Palavras também são dedos apontados

Palavras também são dedos apontados

Ainda hoje, mesmo que esporadicamente, costumo me referir ao que vejo como “frescuras”, como algo gay.

Mas nunca fui de ressaltar os aspectos afeminados e o próprio comportamento de gays e homossexuais de modo vil, como se eu fosse muito superior por ser hétero.

Reparo, sim, pois há uma certa incoerência entre o que se vê e o agir do indivíduo, embora cada vez mais procure não manifestar qualquer estranhamento e, se entrar em contato com o sujeito, tento agir normalmente, e também não comentar depois.

Uma das atitudes mais nobres e menos praticadas por nós é não comentar sobre os defeitos alheios, primeiramente, porque apontamos o defeito no outro para ocultar o nosso e, com isso, parecermos superiores, mas em especial, porque o que vemos como “defeito”, pode não ser defeito.
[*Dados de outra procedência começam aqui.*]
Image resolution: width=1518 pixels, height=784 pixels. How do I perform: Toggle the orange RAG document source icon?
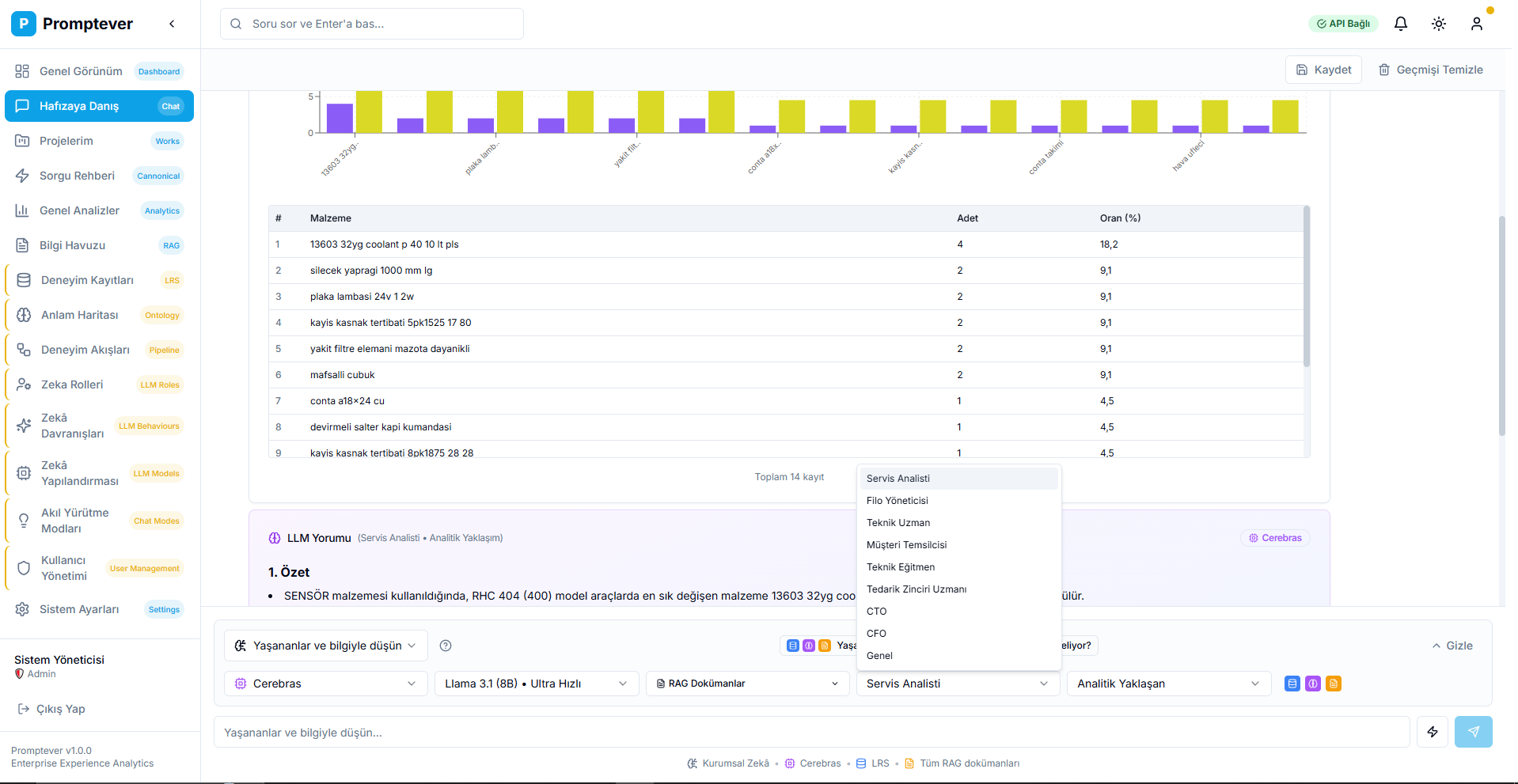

Talvez, isso sim, seja a nossa mentalidade que esteja defeituosa.

Morgan Freeman explica melhor que eu:

Enfim, é uma questão de reeducação da nossa parte.

Mas não vejo com bons olhos pisar em quem já vive pisoteado por não ser o que os outros esperam que ele seja.

Só Deus sabe o drama que vive o sujeito que se encontra num corpo que não se conforma  com sua mentalidade.

Então hoje, encontrei este tweet de Regina Navarro, onde ela afirma:

“Homens seguros de sua orientação heterossexual, sem necessidade de perseguir o ideal masculino, não costumam apresentar reação homofóbica.”

E fiquei refletindo:

Se for assim, 90% dos meus amigos e conhecidos revelam alguma insegurança a respeito de sua heterossexualidade.

o.O

Até nisso o silêncio se sai como a melhor escolha.

Para não revelar mais de si do que gostaria, não comente.